October 22, 1999 -- Erie Times
No verdict in Rainbow permit case
Staff writer
The nonjury trial against three Rainbow Family members
ended Thursday with handshakes and smiles, but with no verdict.
Senior U.S. District Judge Maurice B. Cohill Jr. said he
will rule sometime after he receives the lawyers' final briefs,
which are due by Nov. 15.
Cohill heard testimony on Wednesday and Thursday at the
federal courthouse in Erie. He will use the briefs to help him
determine two things -- the constitutionality of the U.S. Forest
Service regulation that the Rainbows are accused of violating,
and the Rainbows' guilt or innocence.
During the trial, members of the forest service testified
about how they cited the three for failure to get permits for
the Rainbow Family's annual gathering in the Allegheny National
Forest this summer. None of the Rainbows testified.
Afterward, the defendants and some of their supporters
shook hands and smiled with members of the forest service and
the prosecutor, Assistant U.S. Attorney John Trucilla.
"The problem is with the law," said defendant
Garrick Beck, of Santa Fe, N.M. "My ill will isn't toward
the people who ticketed us. It is toward the regulation writers
in Washington who have been targeting our group for years."
Trucilla said the law is meant to treat any noncommercial
group fairly, Rainbows included.
"It is narrowly tailored to meet specific requirements,"
he said. "It is not overly broad."
The three-year-old regulation requires noncommercial groups
of 75 people or more to take out free permits for events at the
national forests. A violation is a misdemeanor punishable by up
to six months in prison and a $5,000 fine. In 1997, the last time
the Rainbows had such a case in federal court in Erie, a magistrate
judge found the regulation constitutional and fined the two defendants
$50 each.
The current case involves different Rainbows. Trucilla
has said he would have no problem with a conviction resulting
in no more than a $100 fine each.
Whatever the verdict, the case could set precedent for
Pennsylvania and two other eastern states. Either side may appeal
Cohill's decision to the 3rd U.S. Circuit Court of Appeals, based
in Philadelphia, which has never ruled on the constitutionality
of the permit requirement. The 3rd Circuit covers Pennsylvania,
New Jersey, Delaware and the Virgin Islands.
The 4th U.S. Circuit Court of Appeals, based in Richmond,
Va., has ruled the permit constitutional. And the court for the
9th Circuit, based in San Francisco, has an appeal pending. The
circuit courts are independent from each other, and their rulings
are not binding across the circuits. The U.S. Supreme Court would
have the final word if an appeal reached the high court.

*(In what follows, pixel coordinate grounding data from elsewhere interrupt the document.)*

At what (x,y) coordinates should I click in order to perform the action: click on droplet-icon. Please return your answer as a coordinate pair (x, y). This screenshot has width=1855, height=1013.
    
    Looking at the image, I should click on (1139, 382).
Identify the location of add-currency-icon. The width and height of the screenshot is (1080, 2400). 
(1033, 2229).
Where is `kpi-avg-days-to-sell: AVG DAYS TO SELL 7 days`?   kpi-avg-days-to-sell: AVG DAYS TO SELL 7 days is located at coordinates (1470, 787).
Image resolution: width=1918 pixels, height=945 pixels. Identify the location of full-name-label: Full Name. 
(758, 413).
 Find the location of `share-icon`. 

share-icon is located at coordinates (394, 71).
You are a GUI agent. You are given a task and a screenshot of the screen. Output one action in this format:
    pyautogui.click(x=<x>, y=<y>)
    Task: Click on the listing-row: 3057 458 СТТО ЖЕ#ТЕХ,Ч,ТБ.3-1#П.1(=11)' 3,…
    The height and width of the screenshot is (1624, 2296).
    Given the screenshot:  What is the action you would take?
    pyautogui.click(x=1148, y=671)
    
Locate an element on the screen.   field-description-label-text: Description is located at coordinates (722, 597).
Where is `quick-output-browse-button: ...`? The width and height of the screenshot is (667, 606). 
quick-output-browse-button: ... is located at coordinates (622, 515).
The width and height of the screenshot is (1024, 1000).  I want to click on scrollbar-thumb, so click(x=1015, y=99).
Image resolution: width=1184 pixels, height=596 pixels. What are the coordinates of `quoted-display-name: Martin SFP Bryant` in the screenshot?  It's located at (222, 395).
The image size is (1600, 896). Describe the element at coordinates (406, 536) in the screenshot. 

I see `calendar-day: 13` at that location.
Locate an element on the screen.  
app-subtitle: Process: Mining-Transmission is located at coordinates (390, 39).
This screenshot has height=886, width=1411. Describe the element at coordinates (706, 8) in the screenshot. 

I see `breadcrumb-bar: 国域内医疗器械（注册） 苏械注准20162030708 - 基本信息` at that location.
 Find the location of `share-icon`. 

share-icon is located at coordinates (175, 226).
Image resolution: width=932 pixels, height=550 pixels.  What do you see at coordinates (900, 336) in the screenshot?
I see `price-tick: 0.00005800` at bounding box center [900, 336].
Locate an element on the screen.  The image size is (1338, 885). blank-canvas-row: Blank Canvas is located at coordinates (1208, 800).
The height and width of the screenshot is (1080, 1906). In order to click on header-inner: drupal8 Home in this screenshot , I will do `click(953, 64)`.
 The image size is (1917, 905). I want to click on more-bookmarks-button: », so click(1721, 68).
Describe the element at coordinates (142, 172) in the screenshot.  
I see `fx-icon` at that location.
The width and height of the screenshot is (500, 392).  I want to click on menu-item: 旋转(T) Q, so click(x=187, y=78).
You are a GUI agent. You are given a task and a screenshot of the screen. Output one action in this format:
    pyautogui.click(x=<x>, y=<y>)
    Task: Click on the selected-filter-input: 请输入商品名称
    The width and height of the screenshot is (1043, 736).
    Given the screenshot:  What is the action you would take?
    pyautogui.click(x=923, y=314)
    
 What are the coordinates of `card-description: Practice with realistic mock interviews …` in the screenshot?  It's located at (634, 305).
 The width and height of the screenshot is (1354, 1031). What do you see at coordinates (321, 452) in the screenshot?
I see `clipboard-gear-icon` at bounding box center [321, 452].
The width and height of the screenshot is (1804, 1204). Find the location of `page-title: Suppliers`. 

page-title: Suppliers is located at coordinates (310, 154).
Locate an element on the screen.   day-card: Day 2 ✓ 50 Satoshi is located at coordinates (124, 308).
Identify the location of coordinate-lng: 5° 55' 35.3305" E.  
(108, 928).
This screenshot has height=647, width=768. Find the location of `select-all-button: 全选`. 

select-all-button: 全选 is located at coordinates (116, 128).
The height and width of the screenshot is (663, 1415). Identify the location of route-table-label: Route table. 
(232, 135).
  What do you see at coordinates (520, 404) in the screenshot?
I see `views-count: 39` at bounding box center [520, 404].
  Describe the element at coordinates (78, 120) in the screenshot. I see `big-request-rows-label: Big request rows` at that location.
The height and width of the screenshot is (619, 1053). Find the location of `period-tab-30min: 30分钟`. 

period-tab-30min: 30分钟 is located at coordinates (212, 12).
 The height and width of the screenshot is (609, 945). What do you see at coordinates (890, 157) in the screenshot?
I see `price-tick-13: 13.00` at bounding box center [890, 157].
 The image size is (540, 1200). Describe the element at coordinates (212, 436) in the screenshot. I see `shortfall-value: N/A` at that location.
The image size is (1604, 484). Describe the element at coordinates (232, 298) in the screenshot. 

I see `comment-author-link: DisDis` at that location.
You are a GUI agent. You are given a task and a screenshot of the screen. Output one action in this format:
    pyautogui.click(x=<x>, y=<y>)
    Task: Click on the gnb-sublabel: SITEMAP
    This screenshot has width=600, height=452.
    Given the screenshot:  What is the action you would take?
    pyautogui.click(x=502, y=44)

Beck stood trial along with Stephen Sedlacko, also known as Stephen
Principle, of Eugene, Ore.; and Joan Kalb, also known as Joan
Freedom, of New York City. They are represented by Erie attorney
John Garhart, for the American Civil Liberties Union and Beck;
Bruce Antkowiak of Greensburg, the court-appointed lawyer for
Sedlacko; and Erie attorney Robert Sambroak, who is representing
Kalb for free.
The three defendants were among the 20,000 members of the
Rainbow Family who attended the annual gathering from June 28
to July 10 at the 540,000-acre Allegheny National Forest in an
area near Ridgway, Elk County. The family, made up largely of
nonconformists who say they have no leaders, gathered to pray
for peace.
The forest service cited the three defendants for the permit
violation because officers said each of the three appeared to
have leadership roles in the Rainbow Family. Trucilla, however,
said the regulation allows the forest service to cite any "spectator
or participant'' of a noncommercial group of more than 75 people
which did not obtain a permit.
"These people came forward" as leaders, Trucilla
said. "All 20,000 could have been cited. But it was not a
pragmatic thing to do."
The leadership issue still remains an important part of
the case for the Rainbows. Their lawyers referred to another part
of the regulation, which requires the permit application to be
filled out by a designated representative of the group. The Rainbows
claim no one in their assembly could meet such a standard because
the Rainbows have no leaders -- they rule by consensus, with no
one person in charge.
Garhart, Beck's attorney, summarized the argument by asking
a forest service official in court, "How do you become designated
if someone doesn't authorize the person to do it?"
Trucilla objected, and Cohill agreed that the question
was irrelevant. The forest service official, John Schultz, a ranger
in the Allegheny National Forest, did not have to answer.
The leadership issue aside, the Rainbows claim the permit
regulation is unconstitutional because it infringes on their First
Amendment rights to free assembly and free expression. They said
the regulation erodes the rights of all citizens, not only the
Rainbows.
Trucilla argued that the law treats everyone the same and
is based on common sense. He said the forest service requires
groups to take out permits so service officials can plan for large
gatherings and protect the national forests from trash and other
damage.
"We're not saying they can't use ... the Allegheny
National Forest. We're not trying to restrict the park,"
Trucilla said. "This is not a Rainbow-specific regulation."